The people of her district grew increasingly fidgety about this time of year, racing back and fourth between periods of extreme mania and undeniably mortal mood swings. It was this time of year—when rooftops were dotted red, green, and yellow with tiny bulbs, when a thin sheet of ice coated the turn of every street and the scent of gingerbread laced through the air of every other-other bakery—that the little reaper's duties doubled: with the most accidents and the most heart attacks and the most drunkards taking a sudden turn to murder their fifth grade teacher.
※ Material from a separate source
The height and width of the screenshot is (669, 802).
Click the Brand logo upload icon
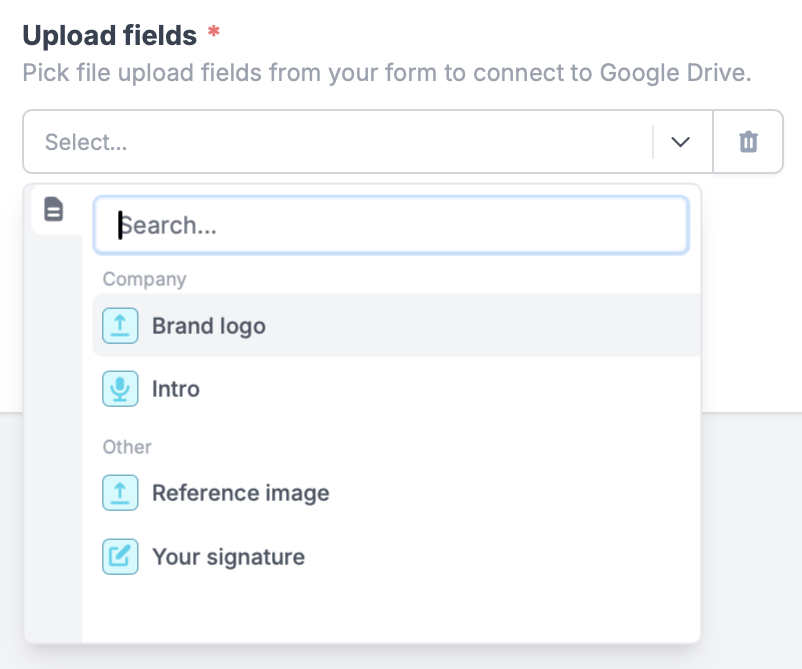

The redhead moaned into the snow, loose ends of her black clothes spread wide like wings against the snow as they normally did atop her little makeshift dress. Pressing both sets of clawy fingers hard into the snow, she huffed, and she puffed, and she pulled herself up....only to fall back down again. Rose rolled to her side, moaning again, massaging both temples as her bright red curls cluttered the ice in springy heaps. Ten minutes..just ten more minutes. The dead didn't need sleep, they'd say, but she managed. She'd get migranes and collapse on her bed after long day of work, if she could even pull together the energy to get that far. Rose would find herself chugging coffee at hours late into the night, drifting off to the lull of a warm summer breeze. But here it was cold, and the thought of sleeping here was none less appetizing than the thought of cricket ice cream.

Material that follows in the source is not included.